--- Information given ---

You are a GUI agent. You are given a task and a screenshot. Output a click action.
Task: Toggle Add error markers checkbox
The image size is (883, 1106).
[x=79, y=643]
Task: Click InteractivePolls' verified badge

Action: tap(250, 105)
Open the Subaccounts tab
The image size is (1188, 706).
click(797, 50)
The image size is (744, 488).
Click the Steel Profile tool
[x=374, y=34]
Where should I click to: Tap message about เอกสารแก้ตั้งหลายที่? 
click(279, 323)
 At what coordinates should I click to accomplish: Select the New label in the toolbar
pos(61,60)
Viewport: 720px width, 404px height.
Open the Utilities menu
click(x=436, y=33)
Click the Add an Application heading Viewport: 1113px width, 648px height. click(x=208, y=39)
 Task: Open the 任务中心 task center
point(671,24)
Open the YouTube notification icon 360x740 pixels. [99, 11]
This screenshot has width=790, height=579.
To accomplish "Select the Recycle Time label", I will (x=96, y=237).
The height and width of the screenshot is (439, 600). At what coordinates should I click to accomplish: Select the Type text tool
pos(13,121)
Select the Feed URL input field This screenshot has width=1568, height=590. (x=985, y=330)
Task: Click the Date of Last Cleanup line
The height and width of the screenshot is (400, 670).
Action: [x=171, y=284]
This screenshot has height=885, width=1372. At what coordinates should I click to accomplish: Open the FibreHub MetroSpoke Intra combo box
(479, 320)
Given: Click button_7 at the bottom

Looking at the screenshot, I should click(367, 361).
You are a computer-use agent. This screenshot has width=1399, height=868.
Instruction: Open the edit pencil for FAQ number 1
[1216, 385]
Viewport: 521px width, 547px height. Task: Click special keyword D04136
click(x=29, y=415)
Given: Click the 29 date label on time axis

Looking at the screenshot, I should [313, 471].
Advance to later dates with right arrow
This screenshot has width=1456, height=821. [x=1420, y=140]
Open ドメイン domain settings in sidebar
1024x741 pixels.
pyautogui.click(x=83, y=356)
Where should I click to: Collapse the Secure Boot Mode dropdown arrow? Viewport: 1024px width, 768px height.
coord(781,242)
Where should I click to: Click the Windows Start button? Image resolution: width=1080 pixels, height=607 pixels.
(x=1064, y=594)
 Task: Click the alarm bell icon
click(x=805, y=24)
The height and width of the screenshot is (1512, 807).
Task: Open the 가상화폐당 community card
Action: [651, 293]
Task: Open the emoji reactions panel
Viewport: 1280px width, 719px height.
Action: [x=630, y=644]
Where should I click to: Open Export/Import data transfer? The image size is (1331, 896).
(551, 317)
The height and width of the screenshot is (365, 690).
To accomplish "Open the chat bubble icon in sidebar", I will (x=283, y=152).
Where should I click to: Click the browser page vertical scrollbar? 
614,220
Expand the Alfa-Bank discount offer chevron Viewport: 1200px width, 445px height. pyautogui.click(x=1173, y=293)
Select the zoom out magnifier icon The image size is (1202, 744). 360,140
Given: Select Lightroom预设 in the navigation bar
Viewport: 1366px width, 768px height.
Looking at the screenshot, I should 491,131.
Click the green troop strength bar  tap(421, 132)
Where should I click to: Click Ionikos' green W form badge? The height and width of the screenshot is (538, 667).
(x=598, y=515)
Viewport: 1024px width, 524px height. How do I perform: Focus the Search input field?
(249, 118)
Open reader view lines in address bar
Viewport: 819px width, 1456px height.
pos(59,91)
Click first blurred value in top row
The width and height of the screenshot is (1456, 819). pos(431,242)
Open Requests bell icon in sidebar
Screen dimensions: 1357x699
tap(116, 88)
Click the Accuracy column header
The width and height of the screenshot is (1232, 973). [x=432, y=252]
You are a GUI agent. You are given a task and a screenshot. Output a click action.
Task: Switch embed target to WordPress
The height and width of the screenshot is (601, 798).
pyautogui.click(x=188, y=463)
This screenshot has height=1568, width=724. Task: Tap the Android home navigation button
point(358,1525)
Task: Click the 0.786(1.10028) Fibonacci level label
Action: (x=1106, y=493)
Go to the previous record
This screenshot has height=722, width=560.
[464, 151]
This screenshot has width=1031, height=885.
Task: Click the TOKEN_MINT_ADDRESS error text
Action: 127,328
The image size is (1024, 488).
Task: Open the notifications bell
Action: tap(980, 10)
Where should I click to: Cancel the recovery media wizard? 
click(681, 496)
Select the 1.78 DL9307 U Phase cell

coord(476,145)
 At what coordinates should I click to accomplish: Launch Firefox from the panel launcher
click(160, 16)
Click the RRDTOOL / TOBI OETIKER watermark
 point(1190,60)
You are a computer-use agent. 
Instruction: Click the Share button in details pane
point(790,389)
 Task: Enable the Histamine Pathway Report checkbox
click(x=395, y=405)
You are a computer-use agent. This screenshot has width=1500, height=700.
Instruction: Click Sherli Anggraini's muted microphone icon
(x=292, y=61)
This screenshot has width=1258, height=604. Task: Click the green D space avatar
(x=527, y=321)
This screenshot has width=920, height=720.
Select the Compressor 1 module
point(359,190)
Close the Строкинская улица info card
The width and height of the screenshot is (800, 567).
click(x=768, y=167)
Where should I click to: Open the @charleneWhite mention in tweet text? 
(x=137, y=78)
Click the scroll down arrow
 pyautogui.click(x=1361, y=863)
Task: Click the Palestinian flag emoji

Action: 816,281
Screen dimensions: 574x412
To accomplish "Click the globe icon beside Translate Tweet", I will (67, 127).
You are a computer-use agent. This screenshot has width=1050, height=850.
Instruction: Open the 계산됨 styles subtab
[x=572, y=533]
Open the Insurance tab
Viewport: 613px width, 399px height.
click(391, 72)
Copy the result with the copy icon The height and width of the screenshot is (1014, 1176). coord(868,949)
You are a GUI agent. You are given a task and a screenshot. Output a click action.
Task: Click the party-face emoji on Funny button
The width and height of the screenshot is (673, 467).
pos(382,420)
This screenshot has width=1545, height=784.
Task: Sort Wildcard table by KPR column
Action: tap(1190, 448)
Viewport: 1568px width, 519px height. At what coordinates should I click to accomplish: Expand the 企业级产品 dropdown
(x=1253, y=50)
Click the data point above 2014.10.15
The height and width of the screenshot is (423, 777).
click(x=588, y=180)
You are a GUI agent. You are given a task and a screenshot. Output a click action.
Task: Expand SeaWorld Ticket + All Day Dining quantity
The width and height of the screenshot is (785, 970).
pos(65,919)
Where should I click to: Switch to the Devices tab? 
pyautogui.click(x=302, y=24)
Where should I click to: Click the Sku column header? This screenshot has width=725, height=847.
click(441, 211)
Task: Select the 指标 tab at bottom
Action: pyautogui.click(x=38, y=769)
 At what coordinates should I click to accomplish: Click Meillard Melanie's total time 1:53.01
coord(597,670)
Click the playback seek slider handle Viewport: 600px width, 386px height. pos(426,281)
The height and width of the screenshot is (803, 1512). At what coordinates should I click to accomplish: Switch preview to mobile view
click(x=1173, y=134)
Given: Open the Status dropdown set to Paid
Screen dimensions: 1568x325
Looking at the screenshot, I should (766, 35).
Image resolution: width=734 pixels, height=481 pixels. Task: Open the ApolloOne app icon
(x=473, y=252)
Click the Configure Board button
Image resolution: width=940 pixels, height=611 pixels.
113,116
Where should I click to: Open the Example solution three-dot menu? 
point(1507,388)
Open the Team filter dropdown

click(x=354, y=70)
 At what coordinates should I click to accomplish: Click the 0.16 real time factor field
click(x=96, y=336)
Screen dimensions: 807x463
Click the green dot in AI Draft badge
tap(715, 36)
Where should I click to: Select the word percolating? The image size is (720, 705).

---

◆ What is required:
Apply a filter for "will" to the entries and show each line that passes.

◆ Your response:
To accomplish "Select the Recycle Time label", I will (x=96, y=237).
To accomplish "Open the chat bubble icon in sidebar", I will (x=283, y=152).
To accomplish "Click the globe icon beside Translate Tweet", I will (67, 127).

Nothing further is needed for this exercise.